Without doubt, 2012 had been the busiest year of my music career and this was the last gig before heading home. I just had to make it through this last set.

The church was in the heart of the city. Surrounded on all sides by vibrant color and a symphony of urban sounds. Rayna and I made our way to a gathering room in the basement. I set my guitar case on the the stage and turned around to take in the room. After a long exhale I realized I was pretty tired of myself. Tired of my guitar. Tired of my stories. Tired of the sound of my own voice. Just. . .tired.

I finished my sound check and went back to help Rayna set up the product table. Before I got there, a man stopped me. He had a scraggly beard and kind, intense eyes.

“Man, I am so excited about tonight! Music saved me. . .”

For the next 10 minutes, I stood and listened as my new friend wove a story of brokenness, of an addiction to meth, of losing his family, and finding himself alone. But, in music he had found a connection to God, a lifeline, something his heart could resonate with, a sword to keep the demons at bay, a way to find peace. After years of silence, his new faith had given him the courage to contact his sister and his mom. He was taking his first tenuous steps down the road that led home.

The room began to fill and soon half the crowd was made up of a group from a recovering addicts program.
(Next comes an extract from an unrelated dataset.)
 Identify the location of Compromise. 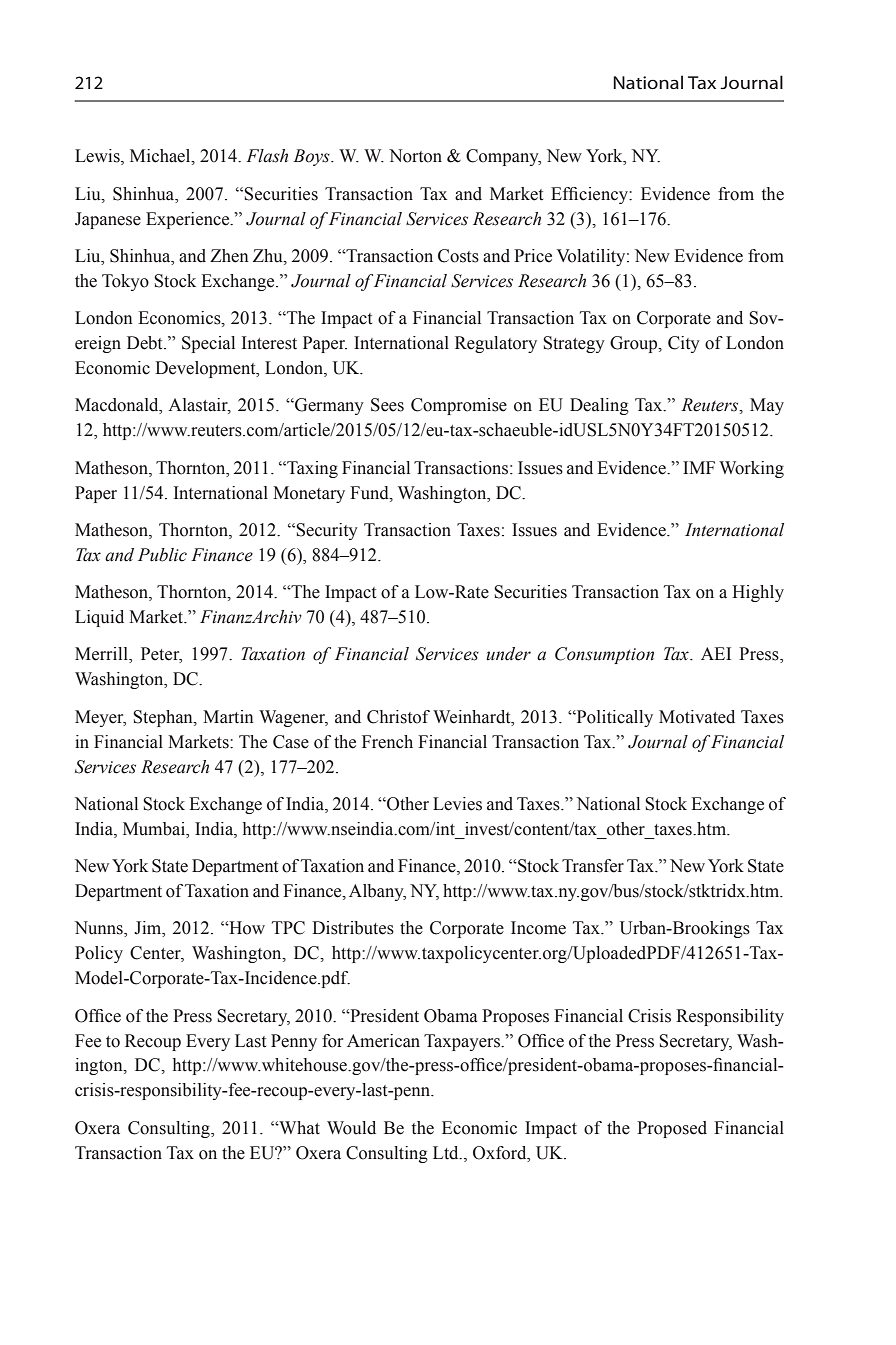
(459, 406).
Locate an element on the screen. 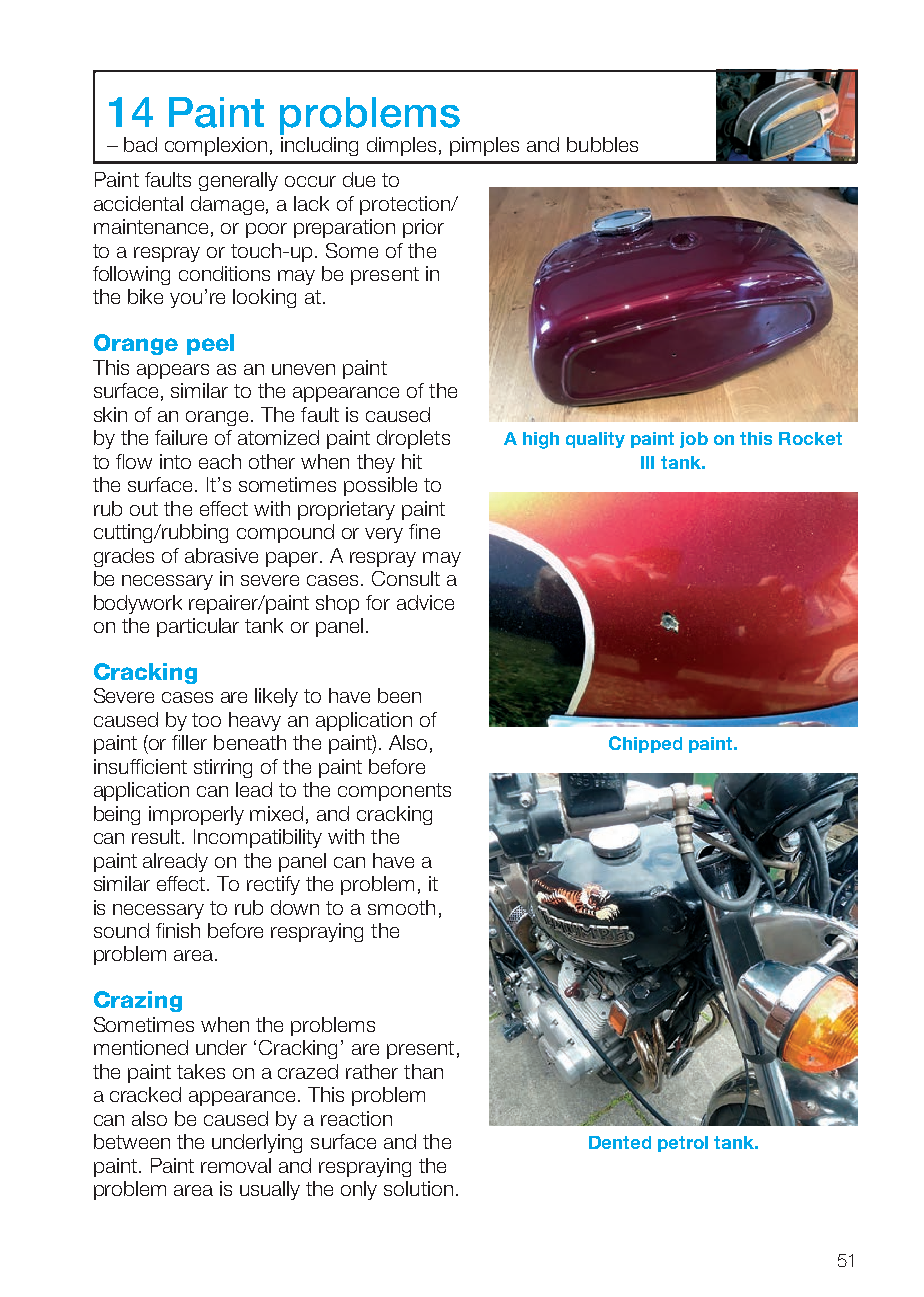 This screenshot has width=924, height=1297. III is located at coordinates (647, 462).
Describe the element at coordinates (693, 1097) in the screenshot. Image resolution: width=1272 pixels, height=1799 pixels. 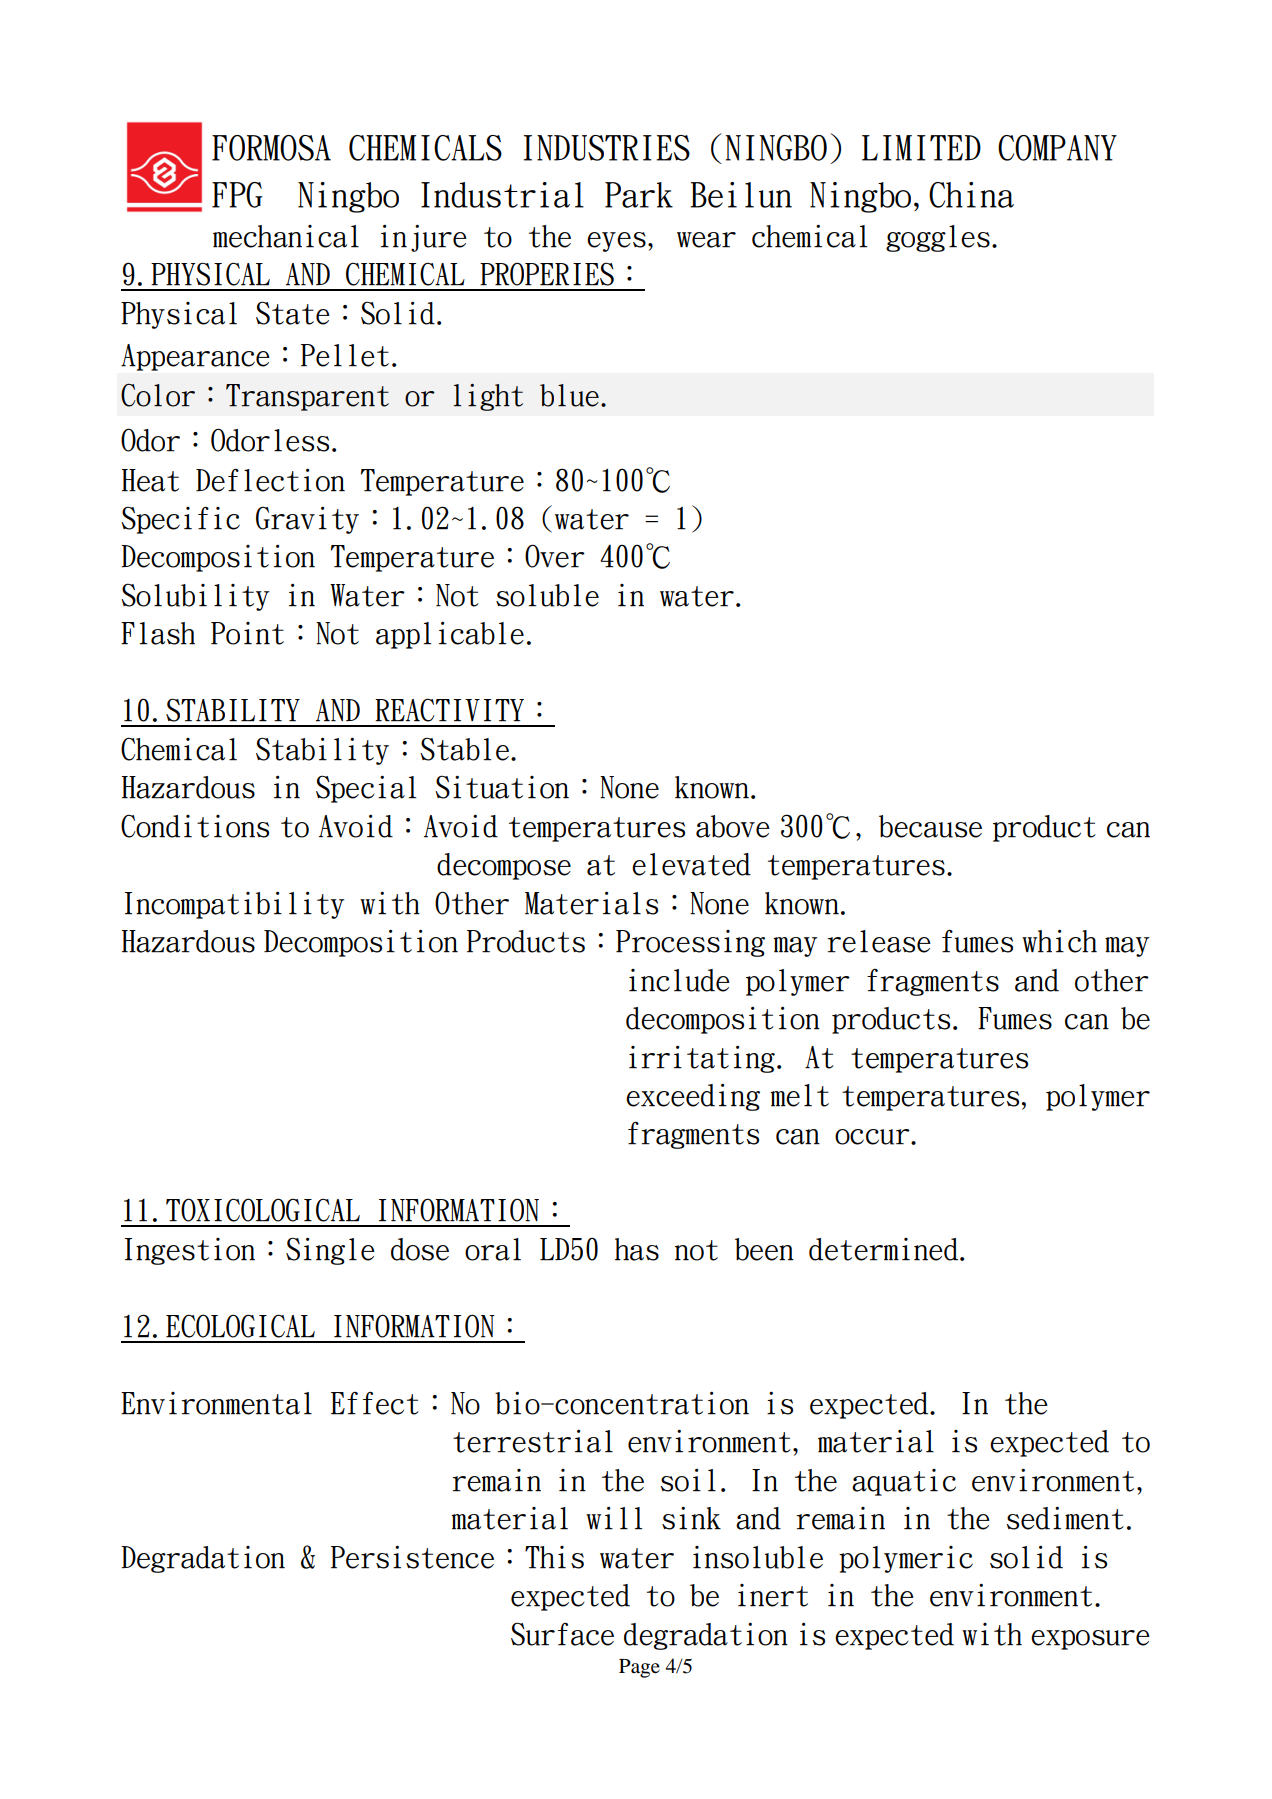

Loud, brash, and wonderful. Broken people make good friends.

Something happened that night. My songs were no longer songs, but stories of redemption, anthems of God’s intervention and grace. I wasn’t singing to these people, I was singing with these people. We’re all broken, some of us just hide it better.

At 8 pm on a Sunday night in September in the middle of San Francisco, God was weaving word, chords, and melody together in a language that is deep, old, and magical. Music.

And, in that moment, I felt God’s pleasure in the room.

This is why I do what I do. Thank you for believing in this ministry.